More and more I think the context of a work is critical to its reception. I don't think painters in particular consider context enough. They deny the installation aspect of all artwork. It's something I've been thinking about since a class I took at OCAD (Improvisational Music and Visual Arts), reading about performance and improvisation. If we consider all artwork to fundamentally be a performance for the viewer, something that occurs in time and changes with each viewing experience, maybe it would change the way we approach our work - and the viewer. It's hard to think of any final art object (whether a static work like painting or a dynamic work like video) as an ever-evolving work, but more and more I am coming to believe that. It's why I aspire to create ever more complex works - the one-liners just don't seem to have the same shelf life - like the difference between performing a three-act play every night vs. repeating one well-crafted line.

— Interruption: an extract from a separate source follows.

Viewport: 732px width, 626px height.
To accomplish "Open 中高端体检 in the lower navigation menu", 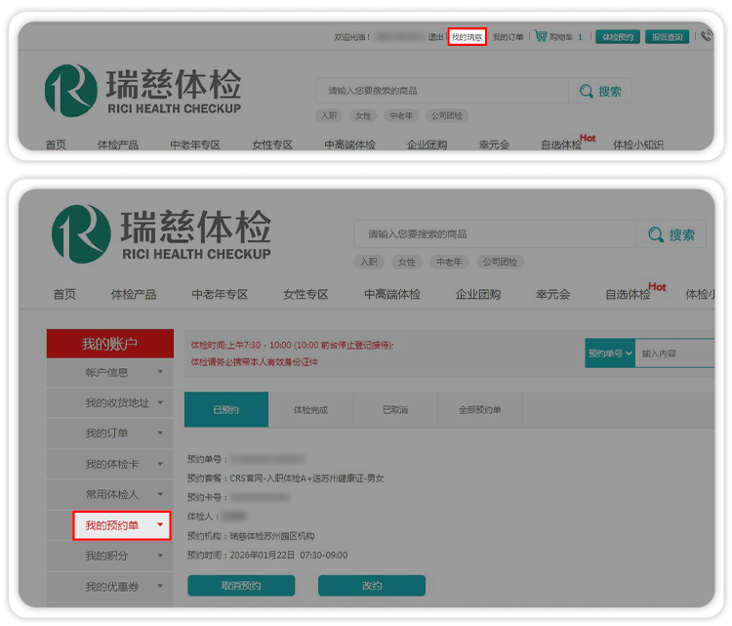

If the context of viewing becomes an unavoidable part of a work's performance, do we then have to consider how to get more control over the viewer's reception of a work, or do we embrace the ever-changing nature of each viewer's experience? Now that an artwork can be seen in so many different contexts, in so many different incarnations, it seems inevitable that the artist has to relinquish control of any kind of "pure" reception of his vision. But just because this is inevitable, is this necessarily a good thing?

"Slow Art"

I recently came across a description of a graduate seminar offered by Christina Bertoni at RISD called "Slow Gaze" that I LOVE. It begins with this great quote:
"What we need more of is slow art: art that holds time as a vase holds water: art that grows out of modes of perception and making whose skill and doggedness make you think and feel; art that isn't merely sensational, that doesn't get its message across in ten seconds, that isn't falsely iconic, that hooks onto something deep-running in our natures." Robert Hughes at the Royal Academy Annual Dinner, June 2004.

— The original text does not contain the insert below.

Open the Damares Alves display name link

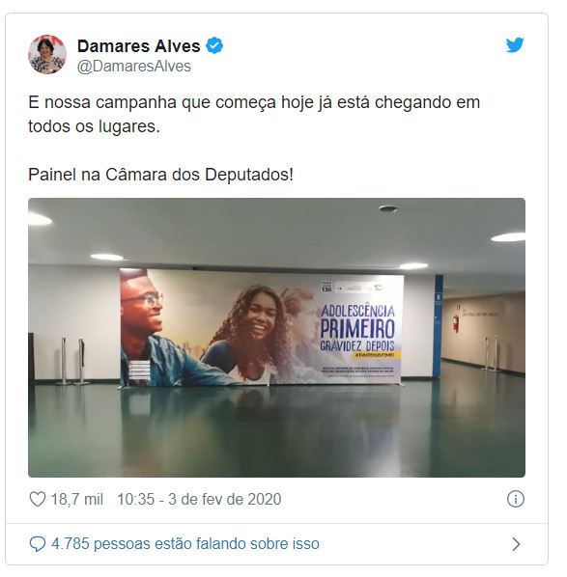click(x=138, y=46)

Some of the course description:
"[...] In an institutional environment the pace accelerates with rapid and constant accumulation of information, stimulation, deadlines, feedback, production and presentation. Technology provides an array of simultaneous sensory experiences. There are other models of creative practice, which engage the prolonged gaze, reduced motion, slow accumulation of perception and experience, single focus. The [...] Slow Art movement challenges the frenzied pace of life and experience in the 21st century and promotes an attention to detail, ritual of production, [and] the inclusion of pleasure..."

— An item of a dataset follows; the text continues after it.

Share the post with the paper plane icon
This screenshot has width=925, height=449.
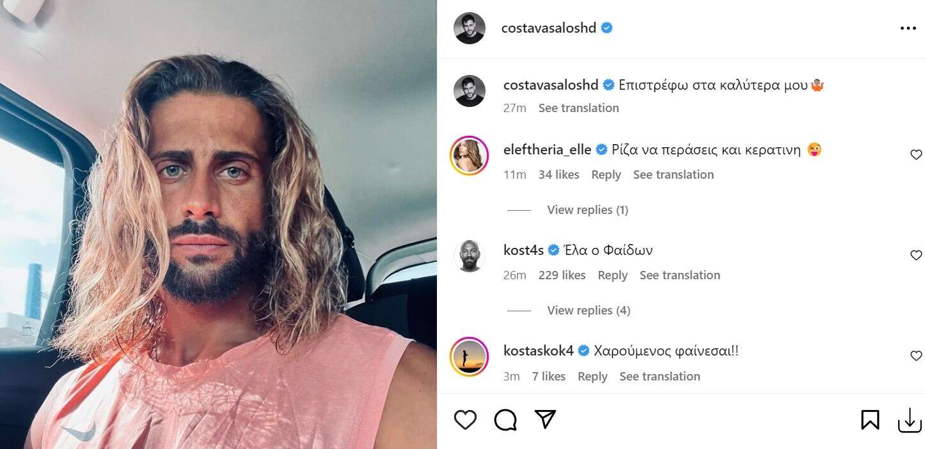click(x=545, y=420)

Art is not for the faint of heart

It is probably fitting that I'm beginning my blog after just finishing a painting that I consider to be a massive disappointment. Let's face it - making art is torture most of the time. It all started out great - I was in love with the source image, my planned composition seemed intricate and interesting, and even the first layer of the painting turned out better than I expected:

Work in progress (by Amanda Clyne)

The added complexity was supposed to come from a series of overlays of impastoed paint - a technique I had tried on a series of small works:

"Ruffled", oil on canvas, 24" x 18", Amanda Clyne
"Corrupt Couture", oil on canvas, 24" x 18", Amanda Clyne
"Eyeing Power", oil on canvas, 24" x 18", Amanda Clyne

On this new work (it's 4' x 6' - pretty big), the overlays don't have the impact/effect I was hoping for.

Finished painting -- now in the trash heap...
At first, the marks were all too small for the scale of the work, and it started to look too picky and fussy. I began expanding the scale of the marks and vary the speed at which they were applied, and to that extent, I'm satisfied with the result. But the final aesthetic of the work is still not at all what I thought I was working toward. Perhaps the colors are too bright (the word "fun" comes to mind - and I definitely am not striving for works that are "fun"). Perhaps there's too much color variation, which takes away from the more sophisticated palette that lies beneath. Or perhaps the character of the overlays just don't suit the character of the initial layer. Perhaps the two styles need to be more integrated - instead of the materiality of the paint sitting on top of the photographic reference so distinctly, the photographic source and the painted medium should be made to merge more seamlessly.

Also, the fragmentation in the smaller works created more complexity in the final paintings and a much deeper sense of space. While I like the different stages of the collapsing image in the new work, I think it would have been much more interesting if the three versions had been fragmented and combined in a more layered way that offered a more complex sense of space and form.